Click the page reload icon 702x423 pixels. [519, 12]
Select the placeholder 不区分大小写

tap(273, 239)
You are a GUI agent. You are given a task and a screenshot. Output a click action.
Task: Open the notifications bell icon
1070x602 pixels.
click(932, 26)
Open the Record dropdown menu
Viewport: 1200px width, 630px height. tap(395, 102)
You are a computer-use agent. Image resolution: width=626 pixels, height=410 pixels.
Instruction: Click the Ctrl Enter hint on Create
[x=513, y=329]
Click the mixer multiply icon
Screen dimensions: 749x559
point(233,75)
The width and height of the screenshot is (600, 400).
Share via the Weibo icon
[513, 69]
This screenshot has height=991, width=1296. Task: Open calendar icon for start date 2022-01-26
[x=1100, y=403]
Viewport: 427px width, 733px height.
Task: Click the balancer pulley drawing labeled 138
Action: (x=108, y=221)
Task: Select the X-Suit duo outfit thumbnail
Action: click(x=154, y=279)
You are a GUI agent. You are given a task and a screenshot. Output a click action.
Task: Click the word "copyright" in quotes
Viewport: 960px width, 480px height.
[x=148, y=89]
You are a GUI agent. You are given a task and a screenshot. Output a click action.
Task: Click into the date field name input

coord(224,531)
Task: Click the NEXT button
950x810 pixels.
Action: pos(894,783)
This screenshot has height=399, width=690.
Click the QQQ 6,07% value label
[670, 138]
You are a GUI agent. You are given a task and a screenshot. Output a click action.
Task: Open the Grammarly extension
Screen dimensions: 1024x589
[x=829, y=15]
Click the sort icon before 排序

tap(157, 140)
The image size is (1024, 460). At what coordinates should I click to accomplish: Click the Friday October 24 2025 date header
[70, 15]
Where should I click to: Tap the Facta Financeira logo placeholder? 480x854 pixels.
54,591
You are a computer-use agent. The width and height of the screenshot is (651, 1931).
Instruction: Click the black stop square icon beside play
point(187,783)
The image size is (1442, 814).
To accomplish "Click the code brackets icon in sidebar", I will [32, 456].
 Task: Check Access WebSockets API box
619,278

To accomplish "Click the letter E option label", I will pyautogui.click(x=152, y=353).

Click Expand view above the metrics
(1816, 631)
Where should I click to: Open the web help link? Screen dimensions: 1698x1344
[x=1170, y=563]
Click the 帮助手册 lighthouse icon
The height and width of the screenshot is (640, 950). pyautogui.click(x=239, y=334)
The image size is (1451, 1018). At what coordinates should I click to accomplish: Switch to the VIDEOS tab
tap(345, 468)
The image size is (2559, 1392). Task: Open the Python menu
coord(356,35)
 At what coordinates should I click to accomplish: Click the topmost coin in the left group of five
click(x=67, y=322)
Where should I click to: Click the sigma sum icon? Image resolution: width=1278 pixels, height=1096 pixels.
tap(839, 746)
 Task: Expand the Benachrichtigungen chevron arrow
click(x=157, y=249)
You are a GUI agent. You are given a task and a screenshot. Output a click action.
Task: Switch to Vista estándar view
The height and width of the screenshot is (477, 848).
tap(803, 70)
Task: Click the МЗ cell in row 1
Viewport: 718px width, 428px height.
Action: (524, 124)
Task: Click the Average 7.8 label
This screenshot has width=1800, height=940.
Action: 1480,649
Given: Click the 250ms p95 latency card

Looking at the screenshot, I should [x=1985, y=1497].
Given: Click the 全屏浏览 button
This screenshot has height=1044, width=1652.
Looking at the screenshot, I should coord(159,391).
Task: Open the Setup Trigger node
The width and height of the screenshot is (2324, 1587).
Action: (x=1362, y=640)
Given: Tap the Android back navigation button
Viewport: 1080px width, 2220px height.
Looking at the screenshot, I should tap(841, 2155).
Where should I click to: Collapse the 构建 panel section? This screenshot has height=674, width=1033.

######

WHAT THE TASK REQUIRES = Put each line of the records above into a JSON list of strings, one string per line, and omit blank lines.

RIGHT ANSWER =
[
  "Click the page reload icon 702x423 pixels. [519, 12]",
  "Select the placeholder 不区分大小写",
  "tap(273, 239)",
  "You are a GUI agent. You are given a task and a screenshot. Output a click action.",
  "Task: Open the notifications bell icon",
  "1070x602 pixels.",
  "click(932, 26)",
  "Open the Record dropdown menu",
  "Viewport: 1200px width, 630px height. tap(395, 102)",
  "You are a computer-use agent. Image resolution: width=626 pixels, height=410 pixels.",
  "Instruction: Click the Ctrl Enter hint on Create",
  "[x=513, y=329]",
  "Click the mixer multiply icon",
  "Screen dimensions: 749x559",
  "point(233,75)",
  "The width and height of the screenshot is (600, 400).",
  "Share via the Weibo icon",
  "[513, 69]",
  "This screenshot has height=991, width=1296. Task: Open calendar icon for start date 2022-01-26",
  "[x=1100, y=403]",
  "Viewport: 427px width, 733px height.",
  "Task: Click the balancer pulley drawing labeled 138",
  "Action: (x=108, y=221)",
  "Task: Select the X-Suit duo outfit thumbnail",
  "Action: click(x=154, y=279)",
  "You are a GUI agent. You are given a task and a screenshot. Output a click action.",
  "Task: Click the word \"copyright\" in quotes",
  "Viewport: 960px width, 480px height.",
  "[x=148, y=89]",
  "You are a GUI agent. You are given a task and a screenshot. Output a click action.",
  "Task: Click into the date field name input",
  "coord(224,531)",
  "Task: Click the NEXT button",
  "950x810 pixels.",
  "Action: pos(894,783)",
  "This screenshot has height=399, width=690.",
  "Click the QQQ 6,07% value label",
  "[670, 138]",
  "You are a GUI agent. You are given a task and a screenshot. Output a click action.",
  "Task: Open the Grammarly extension",
  "Screen dimensions: 1024x589",
  "[x=829, y=15]",
  "Click the sort icon before 排序",
  "tap(157, 140)",
  "The image size is (1024, 460). At what coordinates should I click to accomplish: Click the Friday October 24 2025 date header",
  "[70, 15]",
  "Where should I click to: Tap the Facta Financeira logo placeholder? 480x854 pixels.",
  "54,591",
  "You are a computer-use agent. The width and height of the screenshot is (651, 1931).",
  "Instruction: Click the black stop square icon beside play",
  "point(187,783)",
  "The image size is (1442, 814).",
  "To accomplish \"Click the code brackets icon in sidebar\", I will [32, 456].",
  " Task: Check Access WebSockets API box",
  "619,278",
  "To accomplish \"Click the letter E option label\", I will pyautogui.click(x=152, y=353).",
  "Click Expand view above the metrics",
  "(1816, 631)",
  "Where should I click to: Open the web help link? Screen dimensions: 1698x1344",
  "[x=1170, y=563]",
  "Click the 帮助手册 lighthouse icon",
  "The height and width of the screenshot is (640, 950). pyautogui.click(x=239, y=334)",
  "The image size is (1451, 1018). At what coordinates should I click to accomplish: Switch to the VIDEOS tab",
  "tap(345, 468)",
  "The image size is (2559, 1392). Task: Open the Python menu",
  "coord(356,35)",
  " At what coordinates should I click to accomplish: Click the topmost coin in the left group of five",
  "click(x=67, y=322)",
  "Where should I click to: Click the sigma sum icon? Image resolution: width=1278 pixels, height=1096 pixels.",
  "tap(839, 746)",
  " Task: Expand the Benachrichtigungen chevron arrow",
  "click(x=157, y=249)",
  "You are a GUI agent. You are given a task and a screenshot. Output a click action.",
  "Task: Switch to Vista estándar view",
  "The height and width of the screenshot is (477, 848).",
  "tap(803, 70)",
  "Task: Click the МЗ cell in row 1",
  "Viewport: 718px width, 428px height.",
  "Action: (524, 124)",
  "Task: Click the Average 7.8 label",
  "This screenshot has width=1800, height=940.",
  "Action: 1480,649",
  "Given: Click the 250ms p95 latency card",
  "Looking at the screenshot, I should [x=1985, y=1497].",
  "Given: Click the 全屏浏览 button",
  "This screenshot has height=1044, width=1652.",
  "Looking at the screenshot, I should coord(159,391).",
  "Task: Open the Setup Trigger node",
  "The width and height of the screenshot is (2324, 1587).",
  "Action: (x=1362, y=640)",
  "Given: Tap the Android back navigation button",
  "Viewport: 1080px width, 2220px height.",
  "Looking at the screenshot, I should tap(841, 2155).",
  "Where should I click to: Collapse the 构建 panel section? This screenshot has height=674, width=1033."
]